**ABOUT THIS TASK:** Scan the entries below and extract each line with the word "computer" in it.

━━ SOURCE RECORDS ━━

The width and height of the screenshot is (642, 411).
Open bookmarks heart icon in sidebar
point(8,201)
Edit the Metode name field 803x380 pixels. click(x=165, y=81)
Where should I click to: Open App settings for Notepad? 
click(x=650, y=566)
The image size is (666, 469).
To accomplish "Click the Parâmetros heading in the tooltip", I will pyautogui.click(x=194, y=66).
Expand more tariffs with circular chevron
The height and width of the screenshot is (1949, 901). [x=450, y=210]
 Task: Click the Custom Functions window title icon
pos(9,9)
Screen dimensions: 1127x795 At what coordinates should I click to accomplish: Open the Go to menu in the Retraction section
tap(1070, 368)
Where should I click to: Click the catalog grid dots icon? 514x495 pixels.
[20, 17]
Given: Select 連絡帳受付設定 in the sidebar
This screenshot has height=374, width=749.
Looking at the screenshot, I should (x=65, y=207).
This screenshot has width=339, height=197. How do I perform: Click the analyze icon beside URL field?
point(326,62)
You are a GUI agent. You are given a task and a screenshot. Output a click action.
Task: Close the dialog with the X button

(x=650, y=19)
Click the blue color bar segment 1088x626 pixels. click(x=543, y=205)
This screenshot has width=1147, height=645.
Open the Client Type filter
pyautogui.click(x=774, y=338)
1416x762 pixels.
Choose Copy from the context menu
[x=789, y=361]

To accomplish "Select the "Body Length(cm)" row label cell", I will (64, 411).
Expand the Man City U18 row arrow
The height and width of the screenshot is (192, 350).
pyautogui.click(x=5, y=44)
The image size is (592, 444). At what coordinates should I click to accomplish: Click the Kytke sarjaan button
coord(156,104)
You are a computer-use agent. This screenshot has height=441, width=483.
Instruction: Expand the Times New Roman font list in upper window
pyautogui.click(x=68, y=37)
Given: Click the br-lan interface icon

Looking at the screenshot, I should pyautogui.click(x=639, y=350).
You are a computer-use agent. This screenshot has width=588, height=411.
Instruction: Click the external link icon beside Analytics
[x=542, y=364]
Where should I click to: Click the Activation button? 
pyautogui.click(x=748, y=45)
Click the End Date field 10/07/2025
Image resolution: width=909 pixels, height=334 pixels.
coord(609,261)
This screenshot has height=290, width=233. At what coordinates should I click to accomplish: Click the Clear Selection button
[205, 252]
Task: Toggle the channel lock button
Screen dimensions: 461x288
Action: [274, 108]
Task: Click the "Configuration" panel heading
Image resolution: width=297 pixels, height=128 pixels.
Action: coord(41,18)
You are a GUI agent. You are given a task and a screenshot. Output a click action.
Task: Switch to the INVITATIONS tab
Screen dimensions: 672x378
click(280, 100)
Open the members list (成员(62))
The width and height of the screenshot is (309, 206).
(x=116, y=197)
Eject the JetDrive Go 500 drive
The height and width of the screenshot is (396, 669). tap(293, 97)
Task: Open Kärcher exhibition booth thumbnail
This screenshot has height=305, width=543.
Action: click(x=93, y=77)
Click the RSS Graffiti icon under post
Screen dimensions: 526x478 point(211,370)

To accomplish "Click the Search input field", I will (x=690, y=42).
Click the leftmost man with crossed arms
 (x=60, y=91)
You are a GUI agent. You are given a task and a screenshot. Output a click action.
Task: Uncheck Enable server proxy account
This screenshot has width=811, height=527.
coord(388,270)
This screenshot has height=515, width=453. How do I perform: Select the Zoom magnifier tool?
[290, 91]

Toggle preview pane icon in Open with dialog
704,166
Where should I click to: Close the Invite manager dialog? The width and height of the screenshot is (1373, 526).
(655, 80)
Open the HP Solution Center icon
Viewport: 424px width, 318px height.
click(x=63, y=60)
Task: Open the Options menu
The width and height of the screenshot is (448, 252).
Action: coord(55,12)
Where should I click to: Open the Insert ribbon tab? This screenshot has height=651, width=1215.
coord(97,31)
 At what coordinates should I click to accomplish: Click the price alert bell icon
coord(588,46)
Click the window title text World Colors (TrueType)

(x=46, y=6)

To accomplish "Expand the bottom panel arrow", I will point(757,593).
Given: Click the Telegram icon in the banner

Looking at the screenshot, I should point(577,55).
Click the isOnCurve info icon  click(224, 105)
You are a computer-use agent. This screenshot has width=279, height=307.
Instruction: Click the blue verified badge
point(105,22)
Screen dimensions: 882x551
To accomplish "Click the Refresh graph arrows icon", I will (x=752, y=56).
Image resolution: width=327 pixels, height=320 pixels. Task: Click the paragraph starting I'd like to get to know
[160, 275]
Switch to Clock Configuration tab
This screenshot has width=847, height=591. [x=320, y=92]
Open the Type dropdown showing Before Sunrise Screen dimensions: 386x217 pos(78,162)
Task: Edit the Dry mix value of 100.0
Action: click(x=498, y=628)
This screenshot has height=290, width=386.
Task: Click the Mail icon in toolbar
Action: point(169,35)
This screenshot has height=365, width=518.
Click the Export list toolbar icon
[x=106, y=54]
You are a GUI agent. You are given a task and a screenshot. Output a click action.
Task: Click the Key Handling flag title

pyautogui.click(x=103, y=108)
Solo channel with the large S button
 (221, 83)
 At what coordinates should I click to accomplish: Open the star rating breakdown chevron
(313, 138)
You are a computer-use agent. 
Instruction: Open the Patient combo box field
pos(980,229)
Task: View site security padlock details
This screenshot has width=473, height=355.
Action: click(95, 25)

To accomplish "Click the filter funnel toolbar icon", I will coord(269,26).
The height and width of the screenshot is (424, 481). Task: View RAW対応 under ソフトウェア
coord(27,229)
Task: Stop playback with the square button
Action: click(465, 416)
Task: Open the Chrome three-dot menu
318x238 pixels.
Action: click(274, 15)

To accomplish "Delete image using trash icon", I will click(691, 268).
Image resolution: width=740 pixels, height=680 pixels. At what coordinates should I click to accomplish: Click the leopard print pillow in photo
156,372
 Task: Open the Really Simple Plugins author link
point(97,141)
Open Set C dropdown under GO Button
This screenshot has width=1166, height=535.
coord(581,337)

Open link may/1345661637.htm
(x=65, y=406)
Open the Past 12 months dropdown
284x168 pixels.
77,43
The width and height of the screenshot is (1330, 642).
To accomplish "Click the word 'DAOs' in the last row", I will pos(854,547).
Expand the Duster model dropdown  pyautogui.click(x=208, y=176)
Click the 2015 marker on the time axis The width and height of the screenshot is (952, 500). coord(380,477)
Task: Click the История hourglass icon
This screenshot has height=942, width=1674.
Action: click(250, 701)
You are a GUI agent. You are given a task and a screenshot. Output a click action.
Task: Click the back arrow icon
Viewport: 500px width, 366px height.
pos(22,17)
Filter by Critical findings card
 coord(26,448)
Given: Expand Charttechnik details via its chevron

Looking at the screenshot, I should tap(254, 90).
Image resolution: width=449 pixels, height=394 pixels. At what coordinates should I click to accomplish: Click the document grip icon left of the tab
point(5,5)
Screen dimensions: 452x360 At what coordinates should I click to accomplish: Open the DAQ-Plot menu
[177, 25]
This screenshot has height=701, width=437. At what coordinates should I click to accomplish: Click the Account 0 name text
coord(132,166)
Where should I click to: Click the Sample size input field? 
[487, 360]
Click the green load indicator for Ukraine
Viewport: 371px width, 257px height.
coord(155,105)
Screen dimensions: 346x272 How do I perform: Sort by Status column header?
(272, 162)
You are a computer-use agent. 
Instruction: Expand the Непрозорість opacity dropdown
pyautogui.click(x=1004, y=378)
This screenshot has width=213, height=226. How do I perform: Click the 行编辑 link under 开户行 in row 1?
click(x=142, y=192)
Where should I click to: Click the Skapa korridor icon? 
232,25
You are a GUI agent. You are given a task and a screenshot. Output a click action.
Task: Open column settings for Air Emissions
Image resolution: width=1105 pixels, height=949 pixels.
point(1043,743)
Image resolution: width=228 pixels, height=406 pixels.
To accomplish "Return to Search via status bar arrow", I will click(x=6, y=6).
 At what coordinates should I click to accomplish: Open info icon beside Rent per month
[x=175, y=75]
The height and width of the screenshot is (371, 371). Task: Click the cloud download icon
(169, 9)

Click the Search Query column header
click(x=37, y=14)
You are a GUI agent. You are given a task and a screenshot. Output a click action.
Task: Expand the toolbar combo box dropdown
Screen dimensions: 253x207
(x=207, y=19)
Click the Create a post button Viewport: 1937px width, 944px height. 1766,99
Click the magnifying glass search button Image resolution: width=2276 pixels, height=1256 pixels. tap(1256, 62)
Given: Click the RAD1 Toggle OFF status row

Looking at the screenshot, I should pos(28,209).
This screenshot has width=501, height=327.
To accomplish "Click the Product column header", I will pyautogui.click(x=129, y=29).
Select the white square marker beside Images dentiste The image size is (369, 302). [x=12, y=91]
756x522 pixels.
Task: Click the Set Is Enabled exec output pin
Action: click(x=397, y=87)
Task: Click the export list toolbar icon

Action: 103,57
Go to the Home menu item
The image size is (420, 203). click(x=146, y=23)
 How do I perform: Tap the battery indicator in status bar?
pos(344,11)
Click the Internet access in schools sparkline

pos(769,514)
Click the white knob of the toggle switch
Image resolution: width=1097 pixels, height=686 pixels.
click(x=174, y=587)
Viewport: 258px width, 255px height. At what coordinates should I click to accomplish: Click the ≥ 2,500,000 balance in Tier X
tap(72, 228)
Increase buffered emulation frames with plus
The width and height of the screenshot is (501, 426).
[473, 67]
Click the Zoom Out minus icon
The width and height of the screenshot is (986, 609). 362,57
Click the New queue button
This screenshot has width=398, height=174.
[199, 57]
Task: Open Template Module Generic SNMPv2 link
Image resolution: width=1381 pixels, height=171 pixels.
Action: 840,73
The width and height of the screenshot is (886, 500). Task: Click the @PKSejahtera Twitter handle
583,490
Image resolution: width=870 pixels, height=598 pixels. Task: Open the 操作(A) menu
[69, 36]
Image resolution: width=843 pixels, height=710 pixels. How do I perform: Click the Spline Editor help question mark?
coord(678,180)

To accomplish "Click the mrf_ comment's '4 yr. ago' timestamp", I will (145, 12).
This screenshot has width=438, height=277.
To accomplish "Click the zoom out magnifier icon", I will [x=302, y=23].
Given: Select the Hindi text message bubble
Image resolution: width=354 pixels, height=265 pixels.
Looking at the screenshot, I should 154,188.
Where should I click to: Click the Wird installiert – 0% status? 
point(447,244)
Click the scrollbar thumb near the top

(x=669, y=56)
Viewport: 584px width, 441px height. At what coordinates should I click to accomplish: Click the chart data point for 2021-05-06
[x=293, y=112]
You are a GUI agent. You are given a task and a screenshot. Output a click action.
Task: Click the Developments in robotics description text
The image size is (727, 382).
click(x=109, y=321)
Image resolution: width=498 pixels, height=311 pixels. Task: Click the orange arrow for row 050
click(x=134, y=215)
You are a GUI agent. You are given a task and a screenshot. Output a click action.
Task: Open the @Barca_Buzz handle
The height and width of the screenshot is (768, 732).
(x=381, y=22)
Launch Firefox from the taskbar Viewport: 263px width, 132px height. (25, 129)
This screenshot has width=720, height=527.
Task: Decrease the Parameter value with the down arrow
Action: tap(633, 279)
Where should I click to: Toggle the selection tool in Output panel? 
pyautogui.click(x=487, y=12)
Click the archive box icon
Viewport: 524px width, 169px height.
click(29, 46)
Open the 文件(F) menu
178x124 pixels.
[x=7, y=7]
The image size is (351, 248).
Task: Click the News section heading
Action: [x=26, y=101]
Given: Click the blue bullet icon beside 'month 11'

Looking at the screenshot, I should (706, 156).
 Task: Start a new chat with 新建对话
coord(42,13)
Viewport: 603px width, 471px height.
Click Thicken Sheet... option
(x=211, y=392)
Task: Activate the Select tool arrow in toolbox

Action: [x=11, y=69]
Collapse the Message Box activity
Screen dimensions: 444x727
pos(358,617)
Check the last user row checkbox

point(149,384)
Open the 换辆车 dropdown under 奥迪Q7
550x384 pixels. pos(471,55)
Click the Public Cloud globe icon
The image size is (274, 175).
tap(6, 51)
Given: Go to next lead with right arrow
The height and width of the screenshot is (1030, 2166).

━━━

**WRITTEN SOLUTION:**
You are a computer-use agent. This screenshot has height=441, width=483.
You are a computer-use agent. This screenshot has width=588, height=411.
You are a computer-use agent. This screenshot has width=279, height=307.
You are a computer-use agent. 
You are a computer-use agent. 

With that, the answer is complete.